Tiny laughed. “It’s you that are quite too frightfully clever. Be careful, dear, that you don’t talk books to any of the young men to-night.”
“I suppose I won’t have any one to talk books with till Cecil comes,” said Lee with some viciousness. “Is Lord Arrowmount clever?”
“No, thank Heaven! He is just a nice, quiet, big, kind Englishman. He takes photographs, but I don’t mind that, as he doesn’t talk much about it; and when I said I’d rather not stand in the broiling sun with my eyes puckered up for ten minutes at a time, he never mentioned it again. I think we shall be quite happy. Of course we’ll come back to California every few years, or mother will come to us.”
“Of course. So shall I. I never could leave California for very long.”
“Englishmen are not so easy to manage as American men, but I believe that as soon as I understand Arthur I shall be able to manage him quite easily. I should simply hate it if he were always contradicting me.”
“He won’t. I don’t know that I should care to manage Cecil. I think it must be magnificent to be lorded over by a man you love; but I should want my own way all the same. I’d storm and beg and cajole, and then of course I’d get it.”
Tiny laughed. “I don’t know much about Englishmen, but I think you know less.”
“But, you see, I shan’t meet Cecil again for several years, and by that time I shall be quite experienced. Besides, I’ve made a regular study of Randolph and Tom.

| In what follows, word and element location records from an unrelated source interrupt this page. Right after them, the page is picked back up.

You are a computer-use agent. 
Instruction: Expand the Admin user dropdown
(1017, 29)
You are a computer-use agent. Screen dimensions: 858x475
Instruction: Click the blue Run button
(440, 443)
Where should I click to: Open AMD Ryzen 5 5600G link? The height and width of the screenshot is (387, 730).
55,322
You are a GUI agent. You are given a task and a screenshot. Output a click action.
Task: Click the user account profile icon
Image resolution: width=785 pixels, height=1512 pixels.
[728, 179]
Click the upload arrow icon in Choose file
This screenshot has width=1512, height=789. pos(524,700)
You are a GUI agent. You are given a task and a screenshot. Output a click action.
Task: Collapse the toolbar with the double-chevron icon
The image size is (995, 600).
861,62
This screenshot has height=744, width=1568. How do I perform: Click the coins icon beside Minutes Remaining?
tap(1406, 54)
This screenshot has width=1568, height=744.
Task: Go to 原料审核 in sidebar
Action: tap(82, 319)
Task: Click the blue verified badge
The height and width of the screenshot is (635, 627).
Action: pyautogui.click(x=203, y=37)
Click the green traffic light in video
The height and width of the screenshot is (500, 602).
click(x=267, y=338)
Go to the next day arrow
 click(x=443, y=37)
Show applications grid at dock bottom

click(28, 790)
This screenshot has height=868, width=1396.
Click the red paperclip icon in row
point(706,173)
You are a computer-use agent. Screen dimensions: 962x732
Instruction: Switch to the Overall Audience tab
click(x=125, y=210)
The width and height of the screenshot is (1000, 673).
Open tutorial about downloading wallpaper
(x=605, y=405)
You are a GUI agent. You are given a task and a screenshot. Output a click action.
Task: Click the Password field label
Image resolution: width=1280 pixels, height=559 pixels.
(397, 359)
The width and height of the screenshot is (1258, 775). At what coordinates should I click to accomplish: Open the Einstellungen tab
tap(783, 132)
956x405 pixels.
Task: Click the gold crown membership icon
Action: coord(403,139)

I think it must be so interesting to understand men—and so useful.”
“You look so knowing—just like a baby owl.”
“There can’t be such an extraordinary amount of difference, considering that we are descended from them and speak the same language. And for that matter, I’m saturated with English literature. It’s the only one I know, and it has formed my mind. I’ve scarcely read an American novel, and never an American poem—is there one? And I know English history backwards, and adore it.”